Mein Schmetterling, wir haben es geschafft. Endlich. Seit Februar haben wir darum gekämpft, zusammen mit lieben Menschen an unserer Seite, dass wir in deinem Namen Gutes tun dürfen. Aber die Mühlen der Bürokratie mahlen langsam und als Laie kennt man oft die Feinheiten nicht, die einem ein schnelles Durchkommen ermöglichen. Aber nach drei Runden Wiedereinreichungen, langen Bearbeitunsgzeiten (wobei ich schon gehört habe das ging eigentlich noch fix) und viel Frustration ist es so weit:

Dein und unser Verein, SchMIKAling e. V. ist als gemeinnützig anerkannt worden! Ich bin so froh und so stolz. Jetzt muss nur noch eine kleine Formalität erledigt werden, wir müssen ins Register eingetragen werden, und dann geht’s los. Pläne gibt es schon viele. Besonders am Herzen liegt mir die geplante Nähaktion für krebskranke Kinder.

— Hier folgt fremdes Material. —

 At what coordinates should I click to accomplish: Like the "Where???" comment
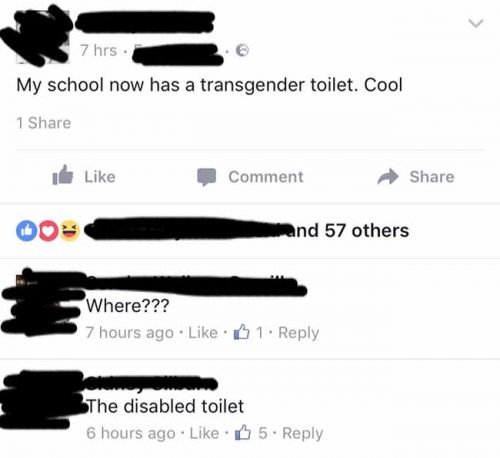click(x=203, y=333)
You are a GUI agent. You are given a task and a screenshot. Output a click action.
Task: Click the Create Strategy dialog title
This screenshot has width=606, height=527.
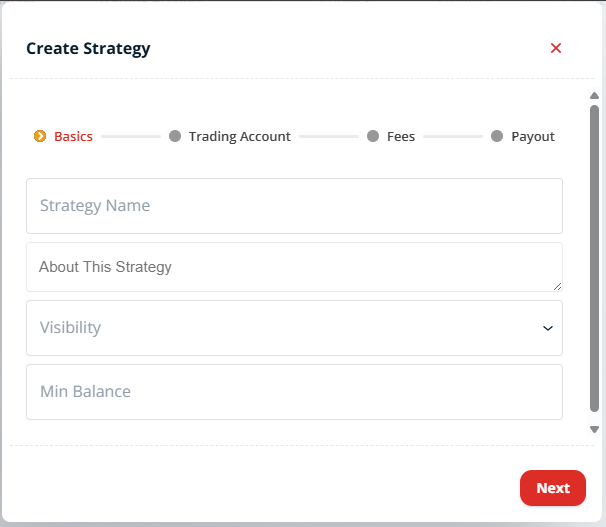(x=88, y=49)
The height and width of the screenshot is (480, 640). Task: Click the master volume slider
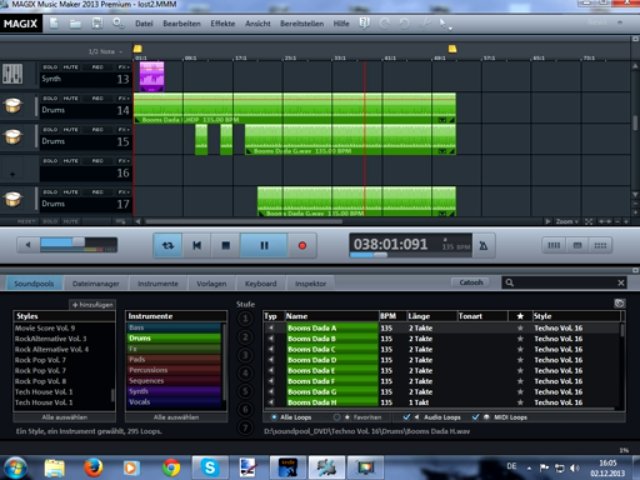[x=65, y=244]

Dein Sternengeburtstag rückt immer näher und es ist nicht einfach, gar nicht einfach. Aber Dinge wie diese schaffen es, uns durch die schwere Zeit zu bringen und uns Hoffnung zu geben. DU hast das geschafft, mein Schatz, mein Schmetterling. Ohne dich, ohne dein Leben, deine Krankheit und dein Sterben, hätte es den Verein nie gegeben. Mal sehen wie vielen Menschen wir helfen können. Und jeder wird erfahren, dass du es bist, deine Geschichte, die ihnen die Hilfe bringt. Das ist das schönste Denkmal der Welt, dass man etwas Gutes hinterlässt. Und wer weiß, vielleicht mag dein Geschwisterchen irgendwann weitermachen, wenn wir zu alt sind oder uns zu dir auf den Weg gemacht haben.